Re: [PATCH RFC] mmc: add an option to unlimit erase group count

[Date Prev][Date Next][Thread Prev][Thread Next][Date Index][Thread Index]

 



On 17 December 2013 15:06, Vladimir Zapolskiy <vz@xxxxxxxxx> wrote:
> On 12/17/13 14:41, Ulf Hansson wrote:
>>
>> On 17 December 2013 14:01, Vladimir Zapolskiy
>> <vladimir_zapolskiy@xxxxxxxxxx>  wrote:
>>>
>>> On 12/17/13 12:19, Ulf Hansson wrote:
>>>>
>>>>
>>>> On 17 December 2013 10:46, Vladimir Zapolskiy
>>>> <vladimir_zapolskiy@xxxxxxxxxx>   wrote:
>>>>>
>>>>>
>>>>> This change adds an option to overcome a hardcoded calculation of
>>>>> maximum erase groups to be used for erase/trim/discard operations.
>>>>> This calculation is plainly based on JEDEC spec, which defines
>>>>> too high erase timeout delays in comparison to SDHC data line timeout.
>>>>
>>>>
>>>>
>>>> Too high?

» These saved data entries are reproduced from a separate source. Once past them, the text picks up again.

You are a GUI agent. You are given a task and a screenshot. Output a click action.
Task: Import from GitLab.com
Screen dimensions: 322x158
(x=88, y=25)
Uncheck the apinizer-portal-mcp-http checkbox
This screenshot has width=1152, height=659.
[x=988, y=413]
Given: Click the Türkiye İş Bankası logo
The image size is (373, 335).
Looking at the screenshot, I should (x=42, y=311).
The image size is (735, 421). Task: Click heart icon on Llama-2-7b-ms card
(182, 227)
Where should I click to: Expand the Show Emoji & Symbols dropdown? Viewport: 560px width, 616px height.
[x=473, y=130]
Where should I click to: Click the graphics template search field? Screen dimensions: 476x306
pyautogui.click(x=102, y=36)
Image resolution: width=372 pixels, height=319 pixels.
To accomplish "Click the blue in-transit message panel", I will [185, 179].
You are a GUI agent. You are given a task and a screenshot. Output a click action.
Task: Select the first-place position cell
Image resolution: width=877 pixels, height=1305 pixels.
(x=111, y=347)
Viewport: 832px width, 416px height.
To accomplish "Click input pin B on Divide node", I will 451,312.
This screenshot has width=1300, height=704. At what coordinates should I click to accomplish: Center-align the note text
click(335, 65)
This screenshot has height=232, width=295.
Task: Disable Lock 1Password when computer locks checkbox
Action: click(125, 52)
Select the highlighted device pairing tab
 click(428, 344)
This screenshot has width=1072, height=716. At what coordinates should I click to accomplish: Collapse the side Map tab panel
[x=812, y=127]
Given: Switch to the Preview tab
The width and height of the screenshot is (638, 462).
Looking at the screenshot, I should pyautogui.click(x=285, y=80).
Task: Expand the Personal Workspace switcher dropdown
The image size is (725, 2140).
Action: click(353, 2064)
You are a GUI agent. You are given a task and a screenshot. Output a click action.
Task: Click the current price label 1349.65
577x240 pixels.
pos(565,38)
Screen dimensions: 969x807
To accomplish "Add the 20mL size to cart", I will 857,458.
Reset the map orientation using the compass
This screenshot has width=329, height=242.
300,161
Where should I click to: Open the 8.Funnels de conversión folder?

Should they lye about the timeout instead? :-)
>>>>
>>>
>>> I think instead JEDEC should introduce a divider or something similar,
>>> because 300ms x 1M erase groups gives you 83 hours timeout for erase
>>> operation, which is insane to follow.
>>
>>
>> :-)
>>
>>>
>>>
>>>>>
>>>>> JEDEC specification defines quite high erase timeout value for 300ms
>>>>> multiplied by erase group number, and SD Host Controller specification
>>>>> data line timeout may be much less, e.g. (1<<   13) / 52Mhz ~ 160ms.
>>>>>
>>>>>   From perfromance perspective it is desirable that thousands of erase
>>>>> groups are discarded at once, so there is no much sense to limit
>>>>> maximum erase timeout by data line timeout, if a controller handles
>>>>> correctly erase operation without indication of data line timeout.
>>>>>
>>>>> In addition setting of this option allows to erase/trim/discard MMC
>>>>> cards, for which previously it was reported that ioctl(BLKDISCARD) is
>>>>> not supported, because the currently implemented logic assumes that
>>>>> erase/trim/discard is supported only if data line timeout can be set
>>>>> higher than the erase timeout of one erase group.
>>>>>
>>>>> Note, it is possible to change mmc_core.limit_erase_groups after
>>>>> kernel load, but it will have no effect, because mmc block queue
>>>>> setup and timeout calculations are done only once during mmc_core
>>>>> initialization.
>>>>
>>>>
>>>>
>>>> No, I don't believe this is the correct approach.
>>>
>>>
>>>
>>> Let's try to find the correct one.
>>>
>>>
>>>> The timeout you refer to, is not a data line timeout and it is not cmd
>>>> timeout either. The timeout is the busy signalling timeout or in other
>>>> words, the maximum time the card is allowed to stay busy.
>>>
>>>
>>>
>>> I refer to DAT0 line timeout:
>>>
>>>      Data Timeout Counter Value
>>>          This value determines the interval by which DAT line
>>>          timeouts are detected.
>>>
>>>      Data Timeout Error
>>>          This bit is set when detecting one of following timeout
>>> conditions.
>>>          (1) Busy timeout for R1b,R5b type
>>
>>
>> The above is an interesting feature. I assume it is intended to be
>> used for detecting busy signalling. The R1b response will be received
>> anyway, I suppose or?
>
>
> I suppose if Data Timeout Error Status Enable bit in Error Interrupt Status
> Enable Register (Offset 036h) is not set, there will be no busy signaling
> detection.
>
>
>> I guess, the problem boils done to that there are a limitation in the
>> controller of how big timeout you can set. For some commands, like
>> ERASE you will potentially need a bigger timeout than what the
>> controller can support.
>>
>> I think the easiest solution would be for the host to disable Data
>> Timeout Error (busy signalling) for certain commands, like ERASE. Then
>> instead rely on the mmc core layer to poll with CMD13 to make sure the
>> erase operation is completed.
>>
>> Similar how omap_hsmmc is doing for ERASE.
>
>
> Right, see the code, that's exactly what I propose.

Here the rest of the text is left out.